Leo novelas desde hace cuarenta años. Sé que podemos adoptar muchas
posturas con respecto a la novela, que podemos confiarle nuestra alma y
nuestra mente de diversas maneras, que podemos tomárnosla en serio o a
la ligera. Y de ese mismo modo, gracias a la experiencia he aprendido
que hay diversas formas de leer una novela. Algunas veces leemos de un
modo lógico, en ocasiones con los ojos, otras con la imaginación, otras
con una pequeña parte de la mente, otras del modo en que queremos, otras
del modo en que quiere el libro, y en otras con todas las fibras de
nuestro ser. Hubo un tiempo en mi juventud en el que me entregué por
completo a las novelas, en que las leía con gran atención, incluso con
gran entusiasmo. Durante esa época, desde los dieciocho años hasta los
treinta (de 1970 a 1982), quería describir lo que pasaba en mi cabeza y
en mi alma del modo en que un pintor representa con precisión y claridad
un paisaje animado, complejo y vívido, lleno de montañas, llanuras,
rocas, bosques y ríos.
¿Qué sucede en nuestra mente, en nuestra alma, cuando leemos una
novela? ¿Cómo es posible que esas sensaciones interiores difieran tanto
de lo que sentimos cuando vemos una película, miramos un cuadro o
escuchamos un poema, aunque sea una epopeya? Una novela puede, de vez en
cuando, proporcionar los mismos placeres que una biografía, una
película, un poema, un cuadro o un cuento de hadas. Sin embargo, el
único y verdadero efecto de este arte es, en esencia, distinto del
efecto de otros géneros literarios, del cine y de la pintura. Y quizá
pueda empezar a mostrarles esta diferencia hablándoles de cosas que
hacía antes y de las complejas imágenes que suscitaron en mí cuando en
mi juventud leía novelas de forma apasionada.

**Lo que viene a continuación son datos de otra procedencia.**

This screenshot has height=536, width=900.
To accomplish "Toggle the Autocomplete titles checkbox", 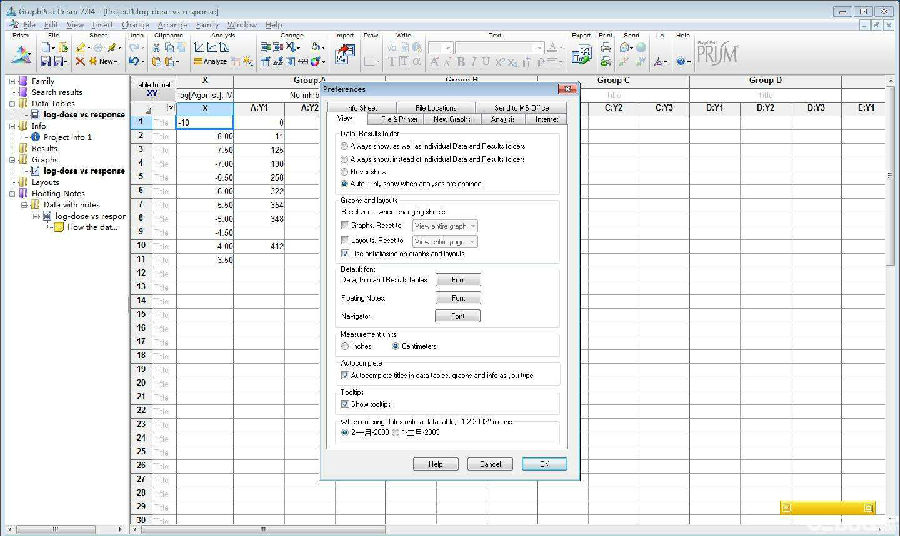I will 345,375.
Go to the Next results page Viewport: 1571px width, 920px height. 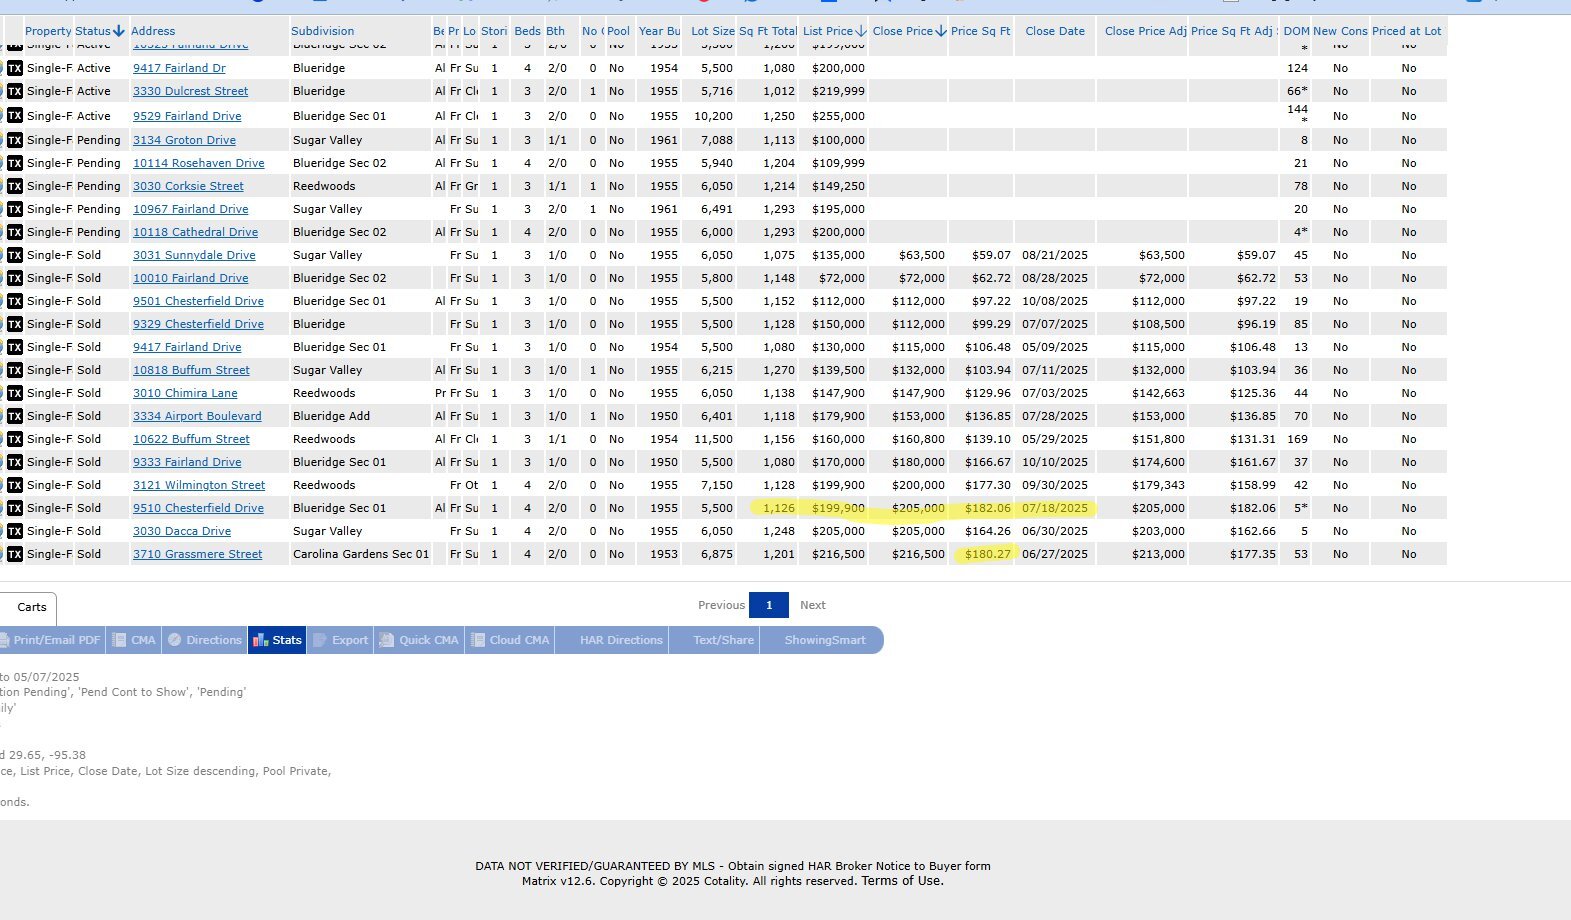(812, 605)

Al igual que el visitante del museo que desea ante todo que el cuadro
que está mirando deleite su sentido de la vista, yo prefería la acción,
el conflicto y la riqueza del paisaje. Disfrutaba de la sensación de
observar en secreto la vida privada de un individuo y de explorar los
recovecos más oscuros del paisaje general. Sin embargo, no quiero
transmitirles la impresión de que la imagen que albergaba en mi interior
era siempre turbulenta. Cuando leía novelas en mi juventud, en
ocasiones dentro de mí aparecía un paisaje tranquilo, profundo y amplio.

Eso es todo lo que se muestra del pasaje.